**WHAT TO PRODUCE:**
What is needed here is an exact copy of all the data.

=== Begin Enclosure ===

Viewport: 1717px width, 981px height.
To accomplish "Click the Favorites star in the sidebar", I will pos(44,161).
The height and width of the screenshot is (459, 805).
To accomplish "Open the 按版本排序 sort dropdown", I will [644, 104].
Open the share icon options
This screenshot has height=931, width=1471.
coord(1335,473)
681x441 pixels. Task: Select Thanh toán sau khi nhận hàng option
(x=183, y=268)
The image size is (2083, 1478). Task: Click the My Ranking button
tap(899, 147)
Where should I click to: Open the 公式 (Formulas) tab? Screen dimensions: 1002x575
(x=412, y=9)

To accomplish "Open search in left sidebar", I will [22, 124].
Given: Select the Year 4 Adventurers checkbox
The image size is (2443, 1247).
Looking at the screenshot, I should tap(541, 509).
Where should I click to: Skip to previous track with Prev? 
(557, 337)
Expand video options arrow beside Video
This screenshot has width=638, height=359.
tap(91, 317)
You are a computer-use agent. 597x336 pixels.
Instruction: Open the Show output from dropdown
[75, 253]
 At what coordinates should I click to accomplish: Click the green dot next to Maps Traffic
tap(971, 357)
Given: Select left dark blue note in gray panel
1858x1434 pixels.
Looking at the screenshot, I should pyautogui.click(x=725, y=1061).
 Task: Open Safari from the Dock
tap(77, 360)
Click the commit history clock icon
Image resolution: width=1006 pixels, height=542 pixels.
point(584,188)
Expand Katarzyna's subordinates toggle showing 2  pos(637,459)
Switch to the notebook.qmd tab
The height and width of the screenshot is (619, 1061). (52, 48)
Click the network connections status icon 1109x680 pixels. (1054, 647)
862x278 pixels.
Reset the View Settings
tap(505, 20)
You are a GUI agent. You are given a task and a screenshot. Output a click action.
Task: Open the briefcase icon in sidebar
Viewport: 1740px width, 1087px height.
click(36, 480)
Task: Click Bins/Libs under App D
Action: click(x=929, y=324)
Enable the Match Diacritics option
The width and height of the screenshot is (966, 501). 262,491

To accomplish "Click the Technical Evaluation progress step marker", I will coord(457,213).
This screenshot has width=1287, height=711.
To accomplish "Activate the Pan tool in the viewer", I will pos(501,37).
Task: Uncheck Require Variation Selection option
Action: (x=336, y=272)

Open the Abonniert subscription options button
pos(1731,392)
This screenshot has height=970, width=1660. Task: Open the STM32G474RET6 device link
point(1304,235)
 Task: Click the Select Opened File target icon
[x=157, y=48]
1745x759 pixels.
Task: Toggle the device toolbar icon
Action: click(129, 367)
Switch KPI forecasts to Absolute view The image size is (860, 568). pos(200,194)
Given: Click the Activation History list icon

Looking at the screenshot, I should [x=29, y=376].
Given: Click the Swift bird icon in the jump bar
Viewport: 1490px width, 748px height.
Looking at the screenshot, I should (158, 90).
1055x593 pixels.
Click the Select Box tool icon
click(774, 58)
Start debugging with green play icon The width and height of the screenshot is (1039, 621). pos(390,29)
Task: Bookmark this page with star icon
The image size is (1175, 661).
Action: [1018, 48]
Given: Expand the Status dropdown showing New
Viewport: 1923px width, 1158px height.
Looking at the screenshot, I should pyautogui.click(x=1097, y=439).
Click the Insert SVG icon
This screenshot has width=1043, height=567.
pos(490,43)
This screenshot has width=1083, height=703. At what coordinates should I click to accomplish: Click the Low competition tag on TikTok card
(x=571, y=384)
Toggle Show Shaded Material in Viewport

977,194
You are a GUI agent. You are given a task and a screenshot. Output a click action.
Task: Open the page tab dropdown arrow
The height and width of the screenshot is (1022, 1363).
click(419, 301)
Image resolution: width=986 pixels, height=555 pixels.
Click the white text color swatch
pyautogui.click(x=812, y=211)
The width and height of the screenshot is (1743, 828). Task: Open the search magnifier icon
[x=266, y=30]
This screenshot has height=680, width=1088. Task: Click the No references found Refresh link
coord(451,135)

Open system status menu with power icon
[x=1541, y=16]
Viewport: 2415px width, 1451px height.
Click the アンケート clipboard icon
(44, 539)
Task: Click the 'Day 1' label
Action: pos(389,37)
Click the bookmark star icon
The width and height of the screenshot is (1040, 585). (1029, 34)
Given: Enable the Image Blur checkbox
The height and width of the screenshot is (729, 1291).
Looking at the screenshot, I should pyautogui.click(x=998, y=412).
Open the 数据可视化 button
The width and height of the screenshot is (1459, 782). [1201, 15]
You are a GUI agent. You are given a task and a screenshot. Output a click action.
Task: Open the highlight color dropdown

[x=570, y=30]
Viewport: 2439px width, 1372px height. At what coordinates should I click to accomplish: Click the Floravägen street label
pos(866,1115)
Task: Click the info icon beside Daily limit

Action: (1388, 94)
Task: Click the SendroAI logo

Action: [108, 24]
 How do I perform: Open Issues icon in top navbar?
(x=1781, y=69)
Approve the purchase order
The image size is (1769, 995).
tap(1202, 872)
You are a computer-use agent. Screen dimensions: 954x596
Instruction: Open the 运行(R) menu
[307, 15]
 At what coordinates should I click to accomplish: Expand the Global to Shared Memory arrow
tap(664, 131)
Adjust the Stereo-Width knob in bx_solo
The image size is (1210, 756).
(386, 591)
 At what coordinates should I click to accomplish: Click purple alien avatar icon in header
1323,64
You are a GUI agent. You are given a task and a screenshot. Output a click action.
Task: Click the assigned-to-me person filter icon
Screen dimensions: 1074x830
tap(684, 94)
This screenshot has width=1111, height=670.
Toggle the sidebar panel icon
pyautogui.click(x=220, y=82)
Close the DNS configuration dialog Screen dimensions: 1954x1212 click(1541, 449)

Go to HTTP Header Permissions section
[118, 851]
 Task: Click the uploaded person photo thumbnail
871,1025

=== End Enclosure ===

**SOLUTION TO THIS TASK:**
Viewport: 1717px width, 981px height.
To accomplish "Click the Favorites star in the sidebar", I will pos(44,161).
The height and width of the screenshot is (459, 805).
To accomplish "Open the 按版本排序 sort dropdown", I will [644, 104].
Open the share icon options
This screenshot has height=931, width=1471.
coord(1335,473)
681x441 pixels. Task: Select Thanh toán sau khi nhận hàng option
(x=183, y=268)
The image size is (2083, 1478). Task: Click the My Ranking button
tap(899, 147)
Where should I click to: Open the 公式 (Formulas) tab? Screen dimensions: 1002x575
(x=412, y=9)

To accomplish "Open search in left sidebar", I will [22, 124].
Given: Select the Year 4 Adventurers checkbox
The image size is (2443, 1247).
Looking at the screenshot, I should tap(541, 509).
Where should I click to: Skip to previous track with Prev? 
(557, 337)
Expand video options arrow beside Video
This screenshot has width=638, height=359.
tap(91, 317)
You are a computer-use agent. 597x336 pixels.
Instruction: Open the Show output from dropdown
[75, 253]
 At what coordinates should I click to accomplish: Click the green dot next to Maps Traffic
tap(971, 357)
Given: Select left dark blue note in gray panel
1858x1434 pixels.
Looking at the screenshot, I should pyautogui.click(x=725, y=1061).
 Task: Open Safari from the Dock
tap(77, 360)
Click the commit history clock icon
Image resolution: width=1006 pixels, height=542 pixels.
point(584,188)
Expand Katarzyna's subordinates toggle showing 2  pos(637,459)
Switch to the notebook.qmd tab
The height and width of the screenshot is (619, 1061). (52, 48)
Click the network connections status icon 1109x680 pixels. (1054, 647)
862x278 pixels.
Reset the View Settings
tap(505, 20)
You are a GUI agent. You are given a task and a screenshot. Output a click action.
Task: Open the briefcase icon in sidebar
Viewport: 1740px width, 1087px height.
click(36, 480)
Task: Click Bins/Libs under App D
Action: click(x=929, y=324)
Enable the Match Diacritics option
The width and height of the screenshot is (966, 501). 262,491

To accomplish "Click the Technical Evaluation progress step marker", I will coord(457,213).
This screenshot has width=1287, height=711.
To accomplish "Activate the Pan tool in the viewer", I will pos(501,37).
Task: Uncheck Require Variation Selection option
Action: (x=336, y=272)

Open the Abonniert subscription options button
pos(1731,392)
This screenshot has height=970, width=1660. Task: Open the STM32G474RET6 device link
point(1304,235)
 Task: Click the Select Opened File target icon
[x=157, y=48]
1745x759 pixels.
Task: Toggle the device toolbar icon
Action: click(129, 367)
Switch KPI forecasts to Absolute view The image size is (860, 568). pos(200,194)
Given: Click the Activation History list icon

Looking at the screenshot, I should [x=29, y=376].
Given: Click the Swift bird icon in the jump bar
Viewport: 1490px width, 748px height.
Looking at the screenshot, I should (158, 90).
1055x593 pixels.
Click the Select Box tool icon
click(774, 58)
Start debugging with green play icon The width and height of the screenshot is (1039, 621). pos(390,29)
Task: Bookmark this page with star icon
The image size is (1175, 661).
Action: [1018, 48]
Given: Expand the Status dropdown showing New
Viewport: 1923px width, 1158px height.
Looking at the screenshot, I should pyautogui.click(x=1097, y=439).
Click the Insert SVG icon
This screenshot has width=1043, height=567.
pos(490,43)
This screenshot has width=1083, height=703. At what coordinates should I click to accomplish: Click the Low competition tag on TikTok card
(x=571, y=384)
Toggle Show Shaded Material in Viewport

977,194
You are a GUI agent. You are given a task and a screenshot. Output a click action.
Task: Open the page tab dropdown arrow
The height and width of the screenshot is (1022, 1363).
click(419, 301)
Image resolution: width=986 pixels, height=555 pixels.
Click the white text color swatch
pyautogui.click(x=812, y=211)
The width and height of the screenshot is (1743, 828). Task: Open the search magnifier icon
[x=266, y=30]
This screenshot has height=680, width=1088. Task: Click the No references found Refresh link
coord(451,135)

Open system status menu with power icon
[x=1541, y=16]
Viewport: 2415px width, 1451px height.
Click the アンケート clipboard icon
(44, 539)
Task: Click the 'Day 1' label
Action: pos(389,37)
Click the bookmark star icon
The width and height of the screenshot is (1040, 585). (1029, 34)
Given: Enable the Image Blur checkbox
The height and width of the screenshot is (729, 1291).
Looking at the screenshot, I should pyautogui.click(x=998, y=412).
Open the 数据可视化 button
The width and height of the screenshot is (1459, 782). [1201, 15]
You are a GUI agent. You are given a task and a screenshot. Output a click action.
Task: Open the highlight color dropdown

[x=570, y=30]
Viewport: 2439px width, 1372px height. At what coordinates should I click to accomplish: Click the Floravägen street label
pos(866,1115)
Task: Click the info icon beside Daily limit

Action: (1388, 94)
Task: Click the SendroAI logo

Action: [108, 24]
 How do I perform: Open Issues icon in top navbar?
(x=1781, y=69)
Approve the purchase order
The image size is (1769, 995).
tap(1202, 872)
You are a computer-use agent. Screen dimensions: 954x596
Instruction: Open the 运行(R) menu
[307, 15]
 At what coordinates should I click to accomplish: Expand the Global to Shared Memory arrow
tap(664, 131)
Adjust the Stereo-Width knob in bx_solo
The image size is (1210, 756).
(386, 591)
 At what coordinates should I click to accomplish: Click purple alien avatar icon in header
1323,64
You are a GUI agent. You are given a task and a screenshot. Output a click action.
Task: Click the assigned-to-me person filter icon
Screen dimensions: 1074x830
tap(684, 94)
This screenshot has width=1111, height=670.
Toggle the sidebar panel icon
pyautogui.click(x=220, y=82)
Close the DNS configuration dialog Screen dimensions: 1954x1212 click(1541, 449)

Go to HTTP Header Permissions section
[118, 851]
 Task: Click the uploaded person photo thumbnail
871,1025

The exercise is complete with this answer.